In recent weeks, a series of disagreements developed between Jeff Fisher and Tennessee Titans executives and continued until all involved finally agreed upon one thing: It was time for Fisher to go.
After 16 full seasons (and six games of one other), 142 regular-season victories and another five in the playoffs, the franchise cut ties with the man who had been in his position longer than any of his 31 peers in the National Football League. The team made the announcement Thursday afternoon, and the key parties made it official with a Friday morning press conference.
“There were some differences … it was just a situation that we got into,” Fisher said. “We had two difficult years, I was moving in the last year of a contract and I just felt like this is what’s best for everybody.
“…I think you just come to a point where I did professionally, and the organization agreed, where it was just time to move on. I’m not going to go into specifics. It’s just best.”
No one divulged the exact causes of the discord, but there were indications that the franchise was not moving smoothly into the offseason.
On Jan. 5, team owner Bud Adams, who was not at the press conference but read a prepared statement over speakerphone, sided with Fisher when he announced the team intended to cut ties with quarterback Vince Young. Two days later, Adams said he planned to retain Fisher for 2011, the final year of his contract.
In the weeks that followed, Fisher lost two assistant coaches (Jim Washburn and Craig Johnson) to other teams and then fired defensive coordinator Chuck Cecil. Since then, no replacements have been hired.
“I think it was almost a joint thing,” general manager Mike Reinfeldt said. “I think both sides came to that realization just with the issues we were dealing with. It was a mutual … the idea came to both sides at the same time.”
Fisher confirmed a report that he pursued the possible addition of his son to the staff in an entry-level position, but added “that was certainly not the issue.” Executive Vice President Steve Underwood confirmed that the organization does have a rule that prohibits the hiring of children of franchise executives.
Underwood dismissed other reports about the severance package negotiated between the team and Fisher as “completely wrong,” but said a deal was negotiated, which was mutually agreeable — in stark contrast to other issues.
“The differences that have arisen have come up, really, in the last two or three weeks,” Underwood, the franchise’s highest-ranking local official, said. “I think probably a week ago, something like that, it became obvious to [Reinfeldt] and I, and to Mr. Adams that we were not going to be able to successfully work through these.
“In general, we had differences that we were not able to resolve. That’s the only time in our experience with Jeff that that happened. But when you’re not able to work through differences, you work out an arrangement by which you part company. That’s what we did.”
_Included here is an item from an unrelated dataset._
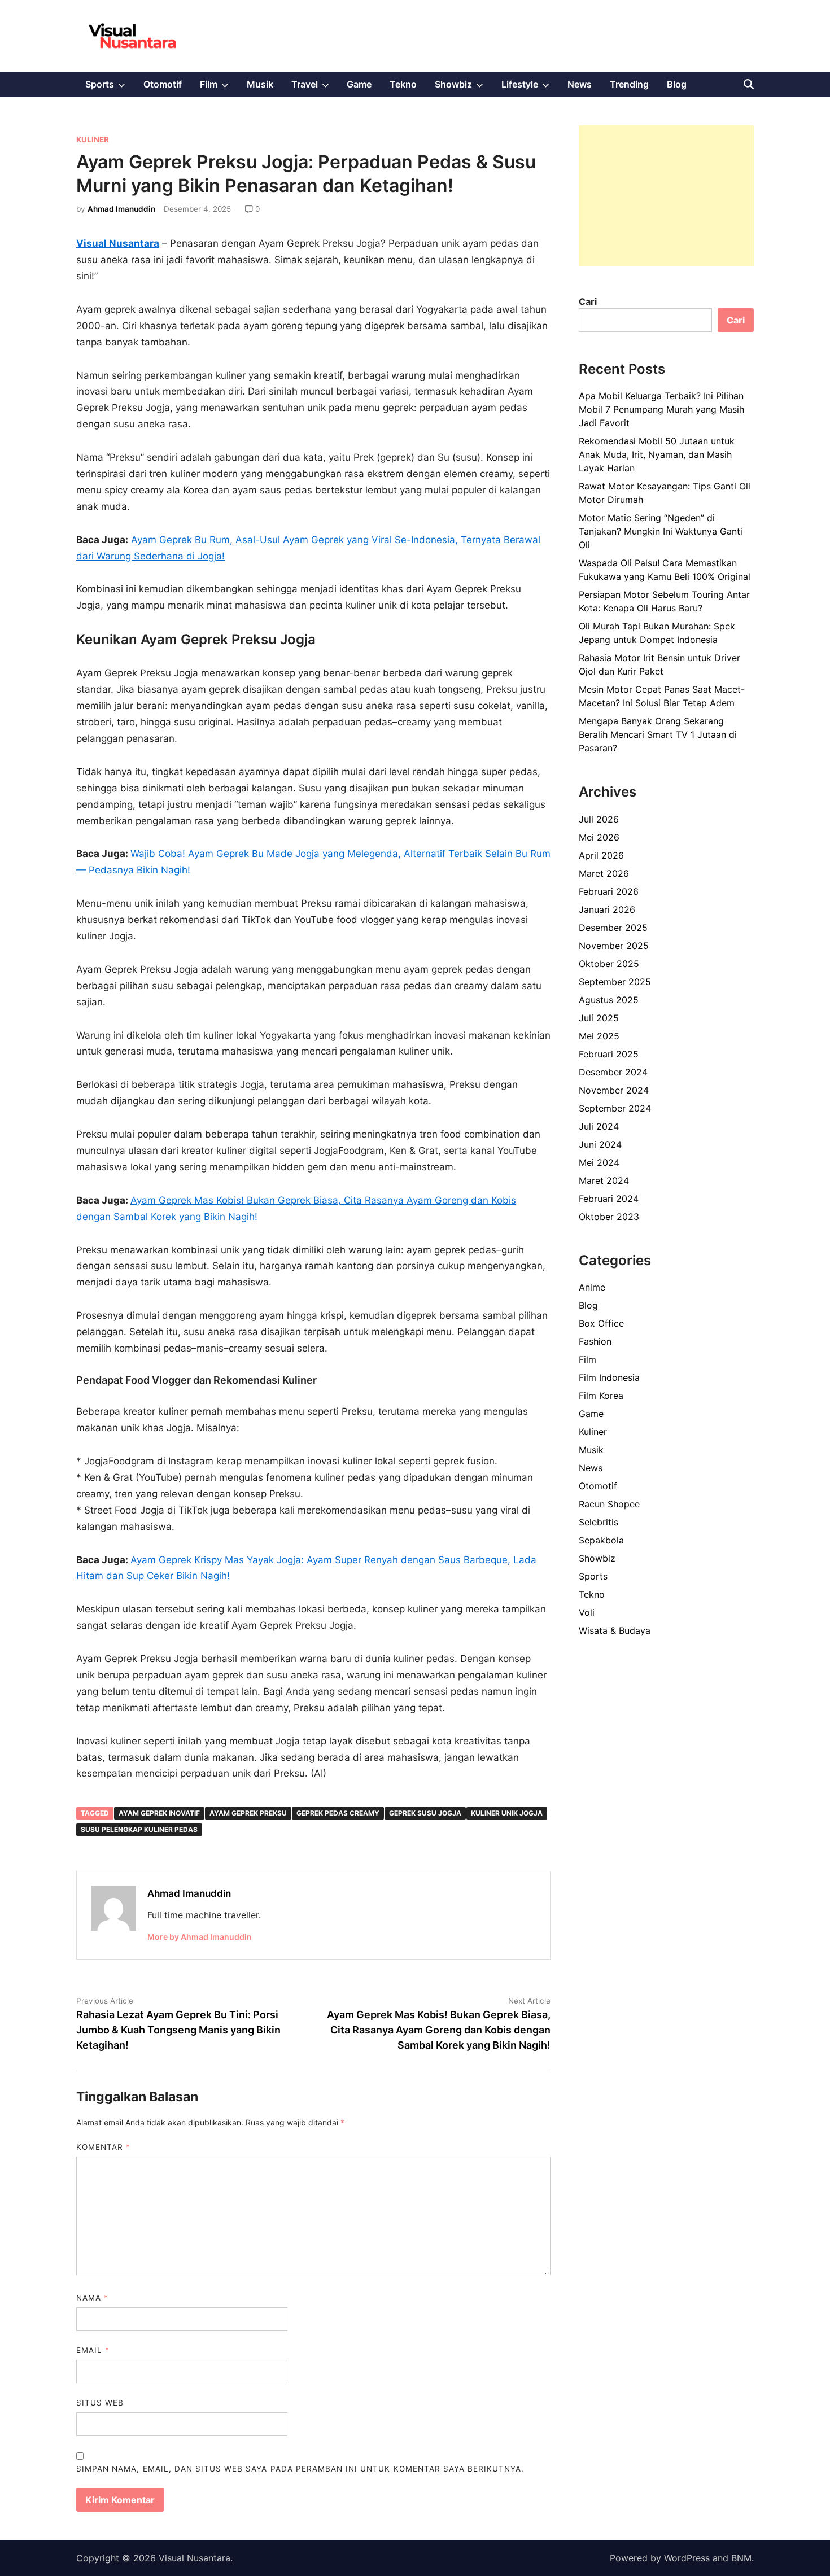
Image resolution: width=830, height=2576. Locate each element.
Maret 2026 (604, 873)
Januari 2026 (607, 909)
Fisher is free to accept another coaching job, if he wants, as soon as he wants, although it seems that’s unlikely to happen for the 2011 season.
“I’ve been coaching for 25 years and I think I’m tired,” Fisher said. “I think I need to rest. … I’m going to take time. … I need a break. I think timing-wise this is a perfect opportunity to do this so the organization can move forward with their plan, and I’ll move forward with whatever happens in the future.”
In his remarks, he looked back to the day in 1994, when he was hired as the interim coach, and expressed no bad feelings over his departure.
“I’ve been blessed to have been associated with one of the best franchises in the National Football League for this long,” Fisher said. “As they say, all good things come to an end. I have a great deal of peace — personal peace — right now with this resolution. I have a great deal of confidence in this organization to be able to move forward.
“It’s been a tremendous experience for me, and I’m forever indebted to this organization.”